California regulators assessed on Feb. 27 an additional $462 million in fines against Pacific Gas and Electric Co. for its role in igniting recent northern California wildfires, with the total penalty against the utility now at nearly $2.14 billion—the largest ever by the state Puvlic Utility Commission.
“We’re disappointed in today’s ... decision which increased fines and penalties for the 2017 and 2018 wildfires in Northern California,” says James Noonan, PG&E spokesperson in an email to ENR.
He said the San Francisco-based utility “worked diligently over many months with multiple parties,” including CPUC’s Safety Enforcement Division, the Coalition of California Utility Employee, and the Office of the Safety Advocate to reach a joint $1.675-billion settlement agreement “that addresses multiple needs and would allow for additional investments to further strengthen the company’s electric operations.”
Noonan added, “We recognize our fundamental obligation is to operate our system safely.”
The announcement marks approval of PG&E’s proposed settlement with the commission’s modifications.
Earlier this month, PG&E filed an updated Chapter 11 restructuring plan after it declared bankruptcy in 2019 amid blame for sparking the November 2018 Camp Fire, which killed at least 85 people and destroyed nearly 19,000 buildings.

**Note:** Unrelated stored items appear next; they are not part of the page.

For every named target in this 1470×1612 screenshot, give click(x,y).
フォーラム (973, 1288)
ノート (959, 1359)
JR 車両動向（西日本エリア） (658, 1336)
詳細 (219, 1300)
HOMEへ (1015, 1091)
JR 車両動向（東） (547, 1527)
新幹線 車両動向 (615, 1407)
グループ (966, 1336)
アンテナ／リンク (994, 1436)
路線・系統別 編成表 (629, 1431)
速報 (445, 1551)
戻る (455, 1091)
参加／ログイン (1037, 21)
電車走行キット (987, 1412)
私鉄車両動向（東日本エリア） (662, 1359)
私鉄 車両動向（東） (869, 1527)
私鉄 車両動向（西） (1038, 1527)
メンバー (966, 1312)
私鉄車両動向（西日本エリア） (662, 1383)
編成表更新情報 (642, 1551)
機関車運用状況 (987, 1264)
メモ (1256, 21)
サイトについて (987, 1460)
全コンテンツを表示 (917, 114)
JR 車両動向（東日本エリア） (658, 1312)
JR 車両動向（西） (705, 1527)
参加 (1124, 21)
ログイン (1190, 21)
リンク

CPUC’s modified settlement also requires PG&E to apply any tax savings associated with the shareholder payments, expected to exceed $500 million, to customers. “If no other party appeals the decision and PG&E agrees to the new settlement within 20 days, and no party appeals and no commissioner requests review,” the agreement becomes final, said the commission announcement.
The $2.137 billion in penalties, liable to shareholders, include:
- $1.823 billion, an increase of $198 million from an earlier settlement agreement, in disallowances for wildfire-related expenses – meaning PG&E shareholders will pay costs it would otherwise seek from customers.
- $200 million for a fine paid to California’s general fund, not included in the proposed settlement agreement.
- $114 million, up $64 million from the settlement agreement, in system enhancement initiatives and corrective actions to include root cause analysis of wildfire ignition involving company facilities and recommendations to prevent similar events; funding for local fire safe councils that focus on community fire prevention and mitigation; and other funding.
Meanwhile, on Feb. 19, a federal judge threatened to withhold performance bonuses for PG&E executives and supervisors for not meeting safety goals related to its 2020 wildfire protection plan, and the top state regulator outlined a process to revoke its operating license if it does not adequately address safety violations.